Text provided
= = = =
By the end you will have a small Python script that sends a public Google search URL to a SERP-capable API, receives parsed JSON, and reads each feature block into clean records. We use the query "data science" as the running example and pull these fields from the response:

  • Search results. The organic listings, each with a title, destination URL, displayed snippet, and position on the page.
  • Ads. The sponsored listings shown above or below the organic results when the query is commercial.
  • People Also Ask. The expandable related-question box, each entry with its question, a short answer, and a source link.
  • Related searches. The row of suggested follow-up queries Google shows at the bottom of the page.
  • Local pack. The map-backed block of nearby places, when the query has local intent.
  • Result count. The reported total number of results, which drives pagination.
= = = =
Excerpted data
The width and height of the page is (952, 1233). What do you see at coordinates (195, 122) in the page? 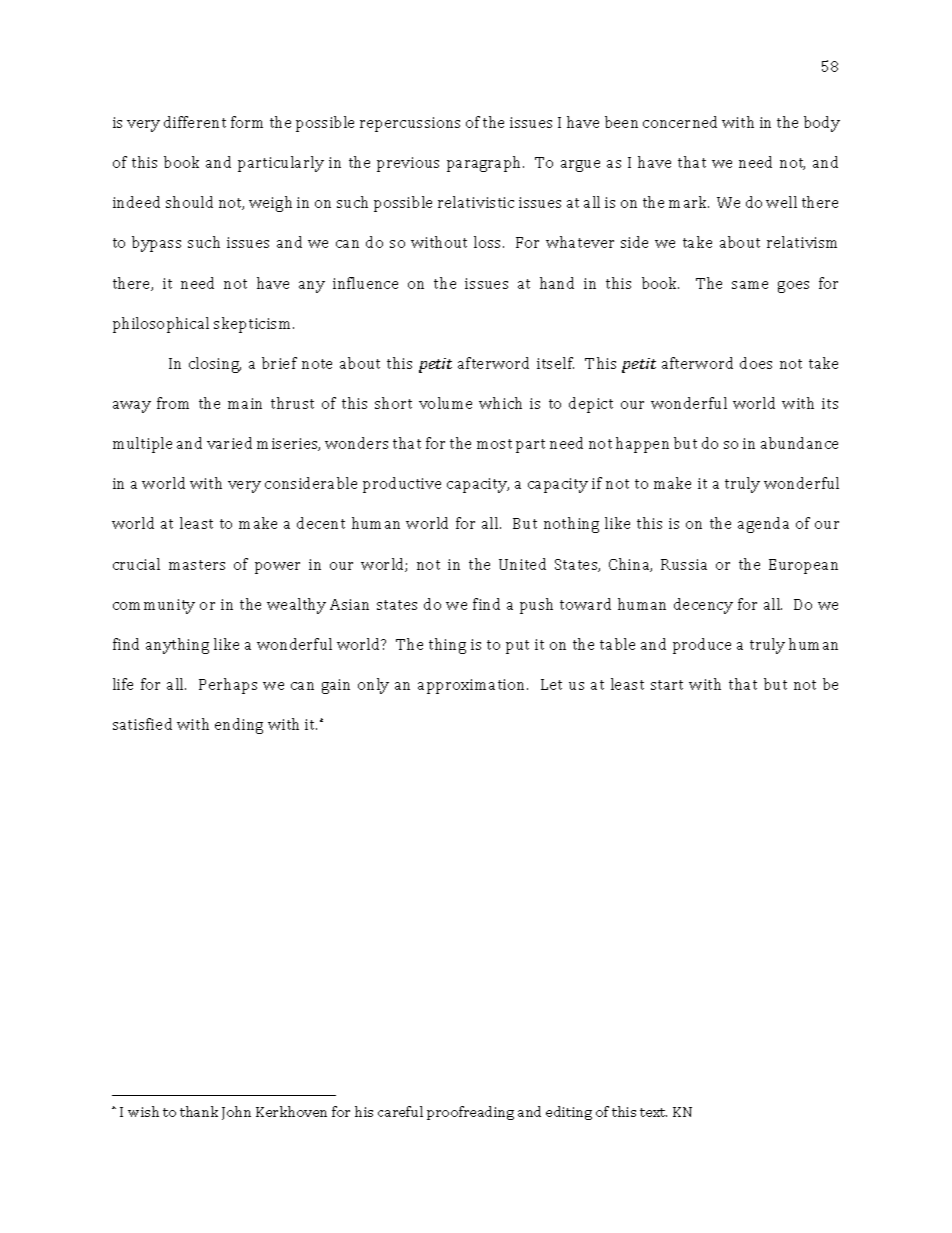
I see `different` at bounding box center [195, 122].
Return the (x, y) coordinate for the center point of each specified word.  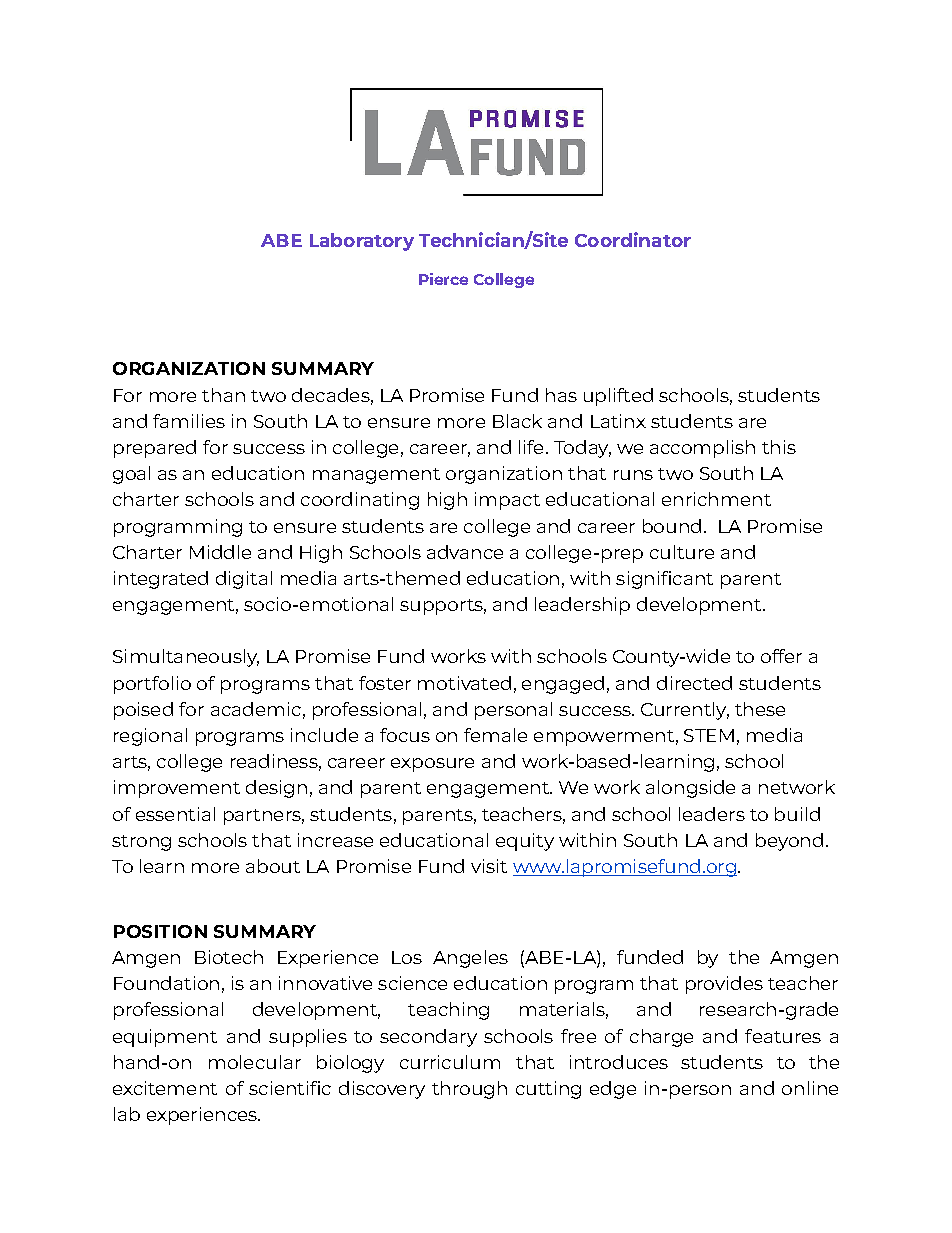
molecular (255, 1062)
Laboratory (362, 242)
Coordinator (633, 239)
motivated (464, 683)
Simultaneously (186, 658)
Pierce (443, 279)
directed (694, 683)
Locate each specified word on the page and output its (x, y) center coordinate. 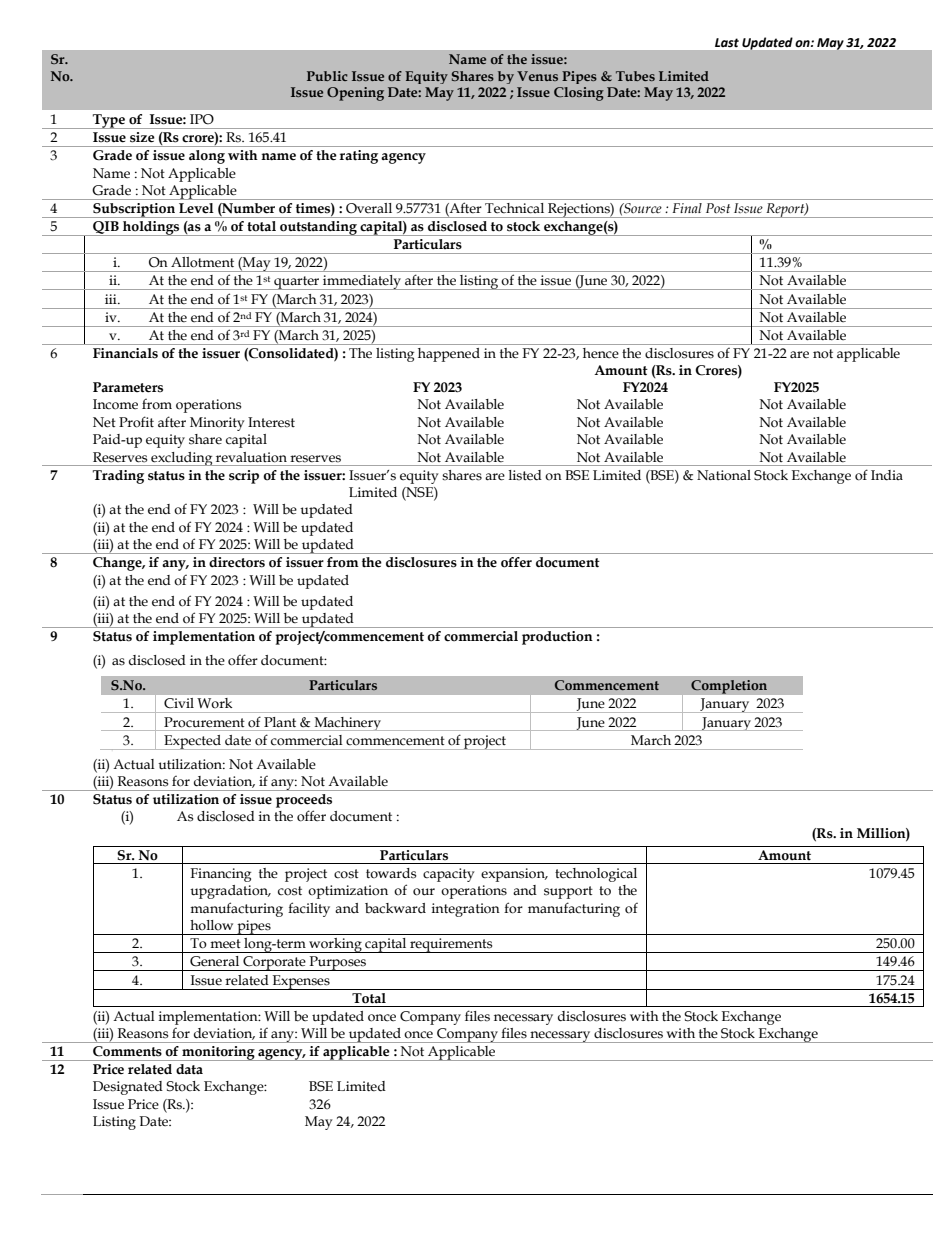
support (568, 892)
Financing (220, 875)
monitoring (218, 1053)
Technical (514, 208)
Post (718, 208)
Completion (729, 687)
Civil (179, 703)
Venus (537, 76)
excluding (182, 459)
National (724, 475)
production (557, 638)
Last (727, 42)
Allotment (202, 262)
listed (525, 475)
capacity (449, 875)
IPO (202, 119)
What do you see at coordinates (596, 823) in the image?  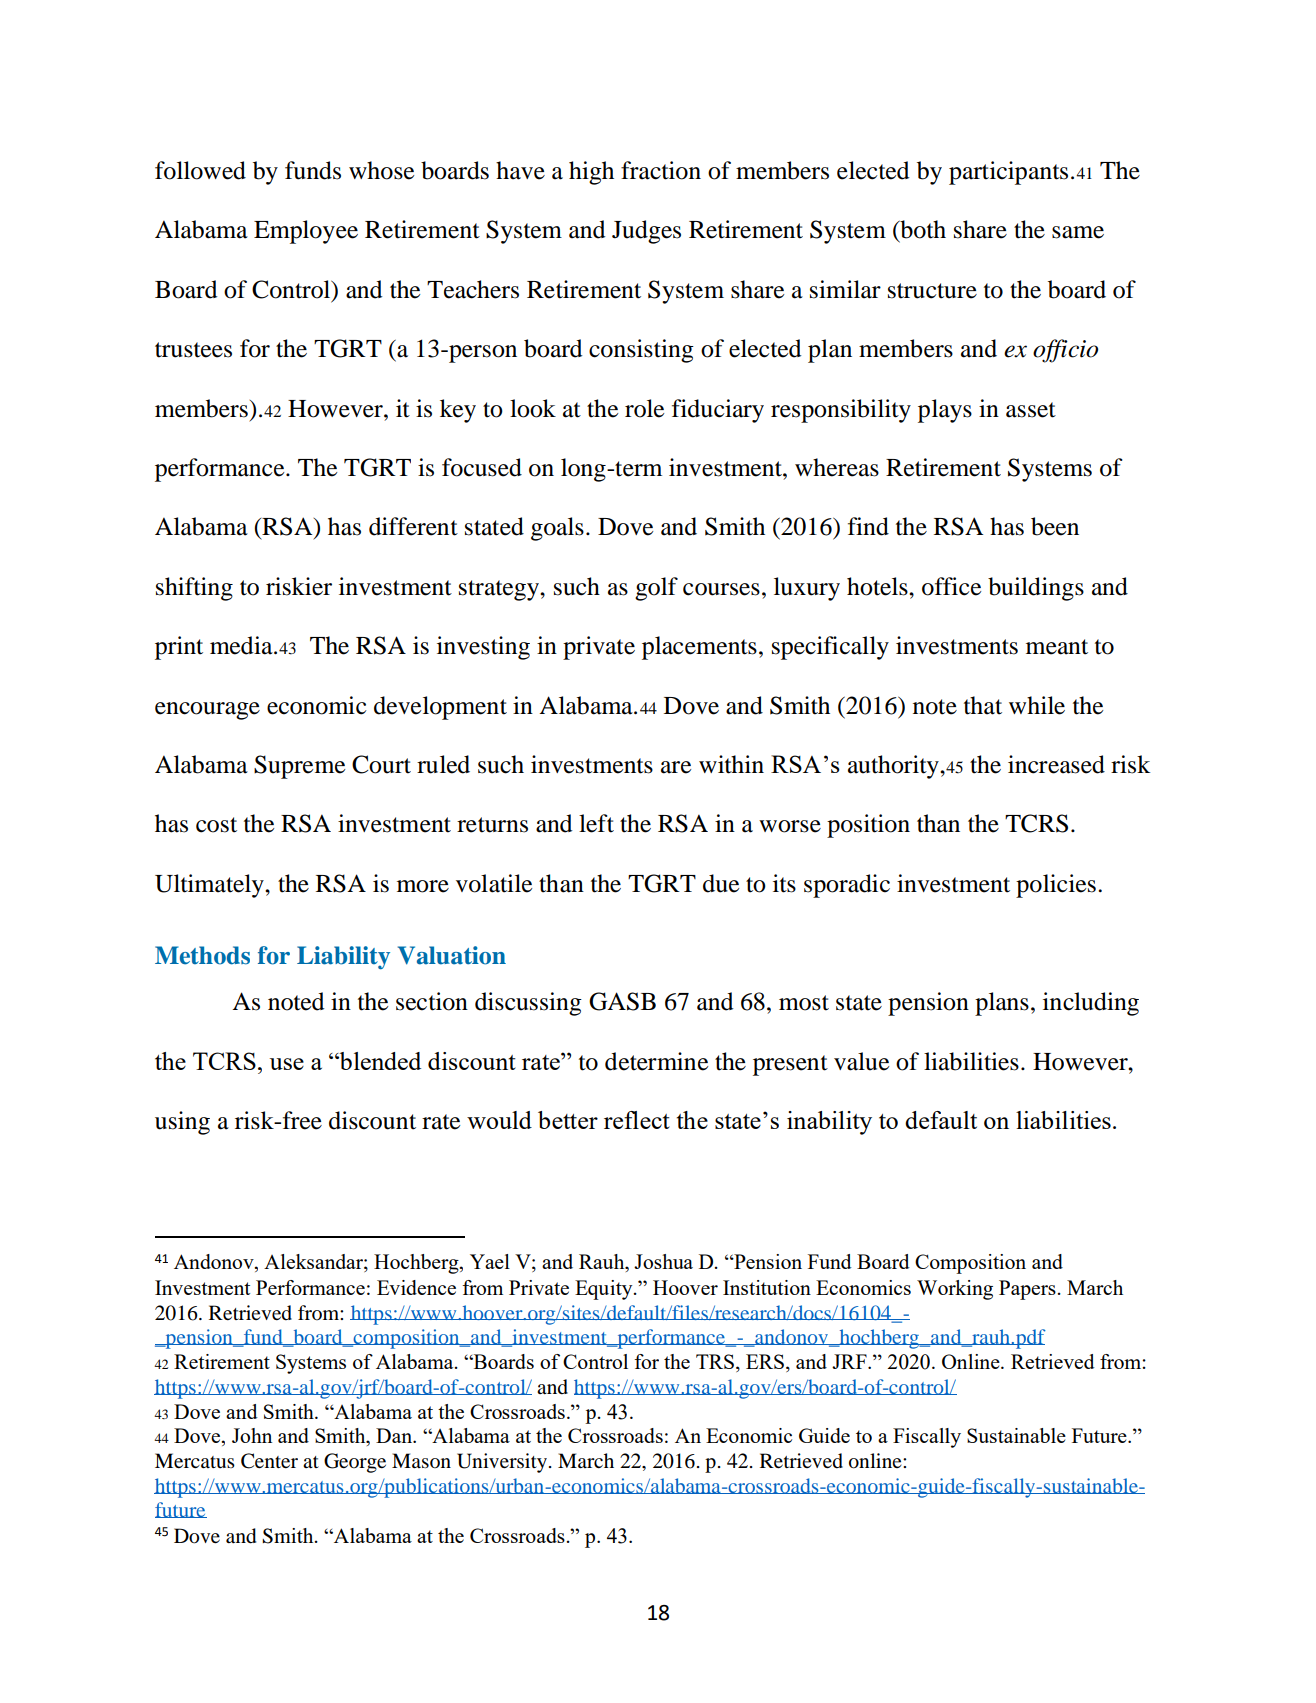 I see `left` at bounding box center [596, 823].
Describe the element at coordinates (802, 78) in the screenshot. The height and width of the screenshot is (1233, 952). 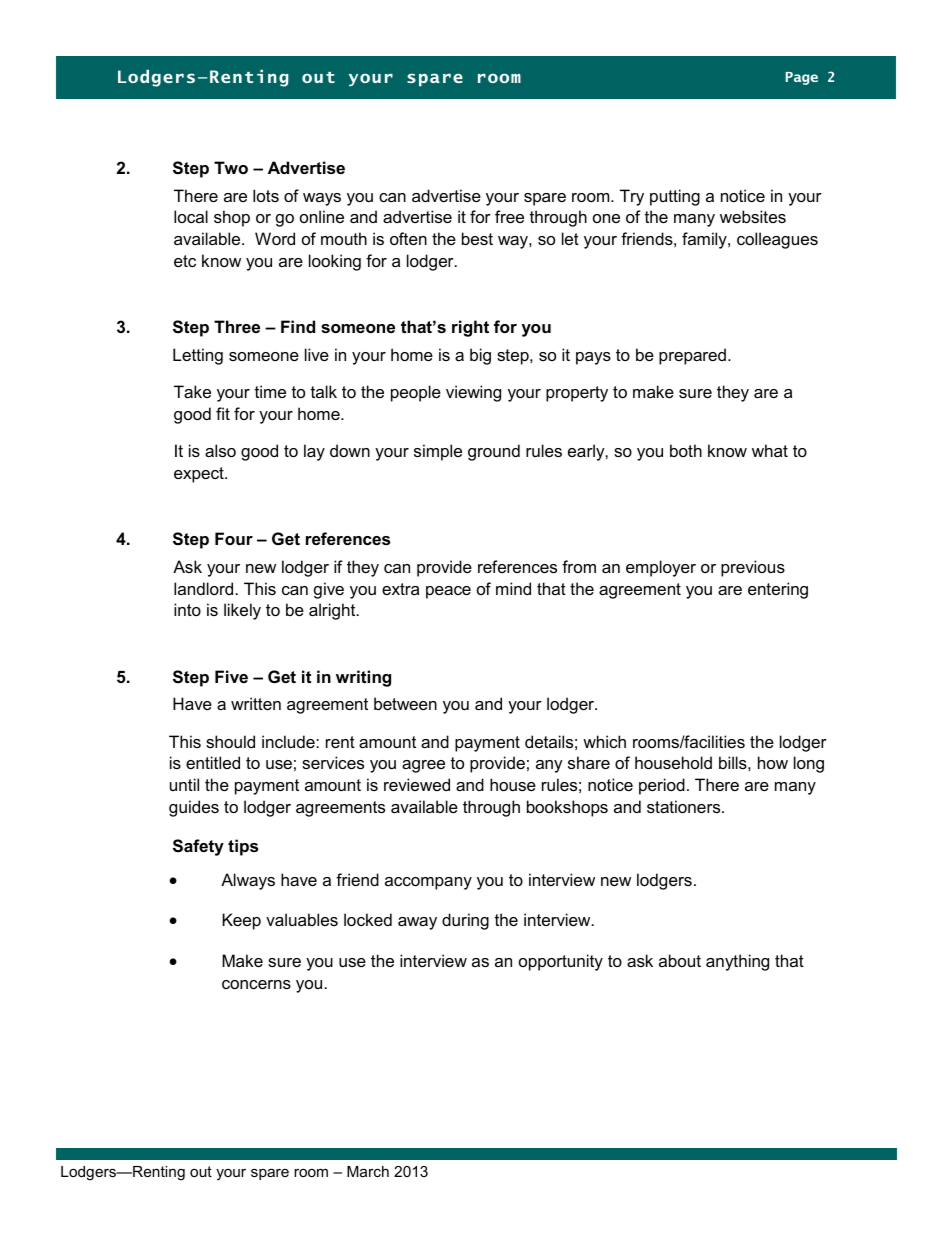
= = = =
What you should do
Reproduce word for word the passage on extracting Google search result features with a Python script, including its full bulleted list.

Expected answer
By the end you will have a small Python script that sends a public Google search URL to a SERP-capable API, receives parsed JSON, and reads each feature block into clean records. We use the query "data science" as the running example and pull these fields from the response:

  • Search results. The organic listings, each with a title, destination URL, displayed snippet, and position on the page.
  • Ads. The sponsored listings shown above or below the organic results when the query is commercial.
  • People Also Ask. The expandable related-question box, each entry with its question, a short answer, and a source link.
  • Related searches. The row of suggested follow-up queries Google shows at the bottom of the page.
  • Local pack. The map-backed block of nearby places, when the query has local intent.
  • Result count. The reported total number of results, which drives pagination.